### EXERCISE OBJECTIVE
Whatever the records below hold, copy it all out exactly.

### ENTRIES SUPPLIED

▬▬▬▬▬▬▬▬▬▬

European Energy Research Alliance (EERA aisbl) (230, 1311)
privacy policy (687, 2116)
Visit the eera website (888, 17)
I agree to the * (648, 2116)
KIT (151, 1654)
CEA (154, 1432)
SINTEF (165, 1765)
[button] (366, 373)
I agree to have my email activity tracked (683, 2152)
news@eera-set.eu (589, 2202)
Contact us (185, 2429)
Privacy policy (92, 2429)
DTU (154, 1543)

▬▬▬▬▬▬▬▬▬▬

### ANSWER SPACE
European Energy Research Alliance (EERA aisbl) (230, 1311)
privacy policy (687, 2116)
Visit the eera website (888, 17)
I agree to the * (648, 2116)
KIT (151, 1654)
CEA (154, 1432)
SINTEF (165, 1765)
[button] (366, 373)
I agree to have my email activity tracked (683, 2152)
news@eera-set.eu (589, 2202)
Contact us (185, 2429)
Privacy policy (92, 2429)
DTU (154, 1543)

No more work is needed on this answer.